Open showcase to mark museums event at Cosford

New aircraft added to Open Cockpits Evening line-up.


Aviation fans are being given the chance to climb on board a selection of historic aircraft and sit in the pilot’s seat during an Open Cockpits Evening event taking place at the Royal Air Force Museum Cosford. The event, which runs on Friday 13th and Saturday 14th May will offer 300 visitors each evening the rare opportunity to step inside some of the world’s most iconic aircraft, including two research jets which have never been opened to visitors before.

Visitors can experience what it feels like to sit inside a military aircraft that’s seen action around the world and marvel at the advanced technologies on unique airframes. So whether it’s a fast jet to spark interest in the younger generation, or a nostalgic wartime aircraft that brings back memories with older visitors, with the mix of aircraft available there is something to please everyone.

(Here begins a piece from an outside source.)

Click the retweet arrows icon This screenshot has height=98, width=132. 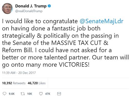[23, 94]
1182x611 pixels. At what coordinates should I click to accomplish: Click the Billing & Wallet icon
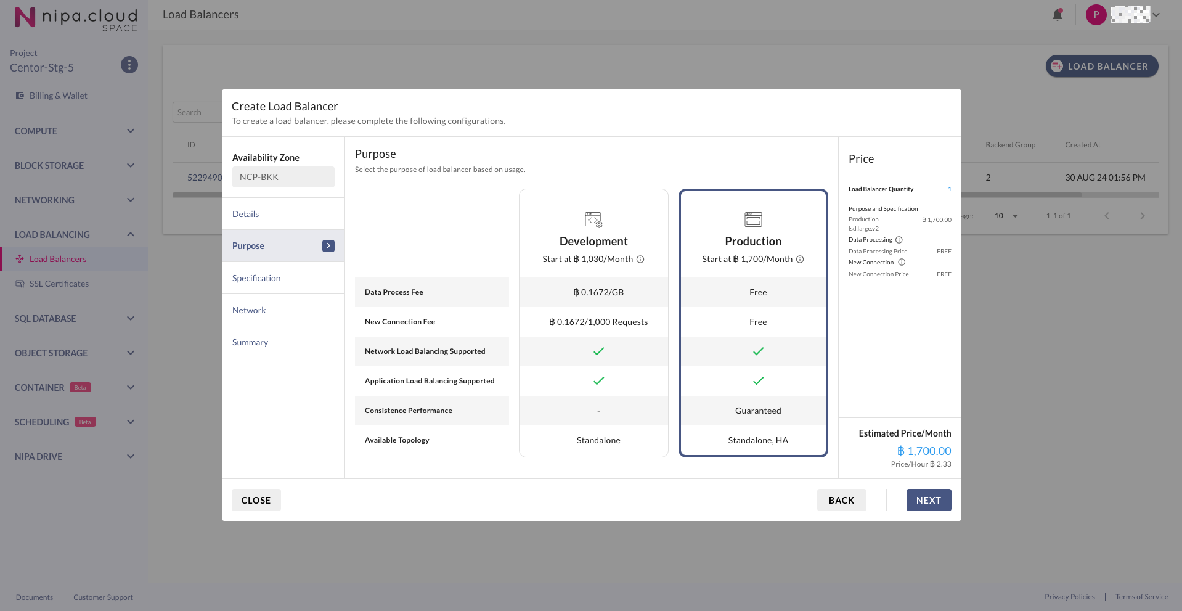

Confirmed aircraft include the never before opened English Electric P1A. This experimental aircraft was the basis for the RAF’s front line fighter, the English Electric (later BAC) Lightning and was the first and only truly supersonic aircraft developed by Britain on her own. This radical and far sighted design was considered so novel there were concerns as to whether it could succeed. The museum’s example is the first of two prototypes built to test the 60 degree sweepback wing and the low position tail plane, a concept that was later confirmed. The P1A exceeded the speed of sound in level flight, achieving in excess of Mach 2.0 and went on to become the RAF’s front line fighter, staying in service for nearly three decades.

Also new to the event list is the Fairey Delta 2, one of only two FD2S ever built. Devised in response to Britain trailing behind in supersonic aircraft design during the late 1940s, the Ministry of Supply issued a specification for a supersonic research aircraft. Fairey set about meeting this with a single-seat, delta-winged aircraft powered by a Rolls-Royce Avon engine with an afterburner and called it the FD2. To improve the pilot’s forward view during landing, taxiing and take-off, the aircraft had a unique feature whereby the cockpit and nose section could be hinged downwards by ten degrees. In March 1956 the FD2 broke the World Air Speed Record reaching speeds of 1132mph, breaking the record by 300mph set by an American F100 Super Sabre the year before.

This May will be the first time Visitors at Cosford have been able to get on board both the P1A and the FD2 and organisers are confident they will be popular with aviation fans wanting a closer inspection. Visitors to Open Cockpits Evening can also view inside the cockpit of the British Aircraft Corporation TSR2 – one of the most exciting and controversial British combat aircraft designs of the 1960s. Plus, the giant Short Brothers Belfast, a long-range, strategic RAF transport aircraft weighing over 56 tonnes when empty, will be opened up for visitors along with the Handley Page Hastings and the Mikoyan-Gurevich MiG-15bis to name but a few.

RAF Museum Cosford Event Manager, Abi Betteridge said: “Events like this make a visit to the museum extra special as it’s such a unique opportunity to have access inside military aircraft. To make sure visitors get the most out of the event, we have a fantastic team of volunteers on hand to answer any questions they may have. We have also added two new aircraft to the list, along with some that haven’t been open for a number of years, so there is something new and exciting for our repeat visitors.”

Open Cockpits Evening is part of the Museums at Night cultural event, an annual international event where hundreds of museums, galleries, libraries, archives and heritage sites across Europe open their doors to the public for special after hours events. Visitors will have exclusive after-hours access to the museum which displays a collection of over 75 aircraft, military vehicles, engines and aviation artefacts within three wartime hangars and the National Cold War Exhibition.

Tickets are now available to purchase through the museum’s website and cost £12.50 per person which includes parking. Minimum height restrictions of 1.07 metres will apply. The museum will close at 5.00pm both days, however the Visitor Centre and Refuel Restaurant will remain open for visitors attending the evening event which commences at 6.00pm and finishes at 9.00pm.

Tickets for a second Open Cockpits Evening taking place in September which will feature a different collection of aircraft to the May event are also on sale via the Museum website.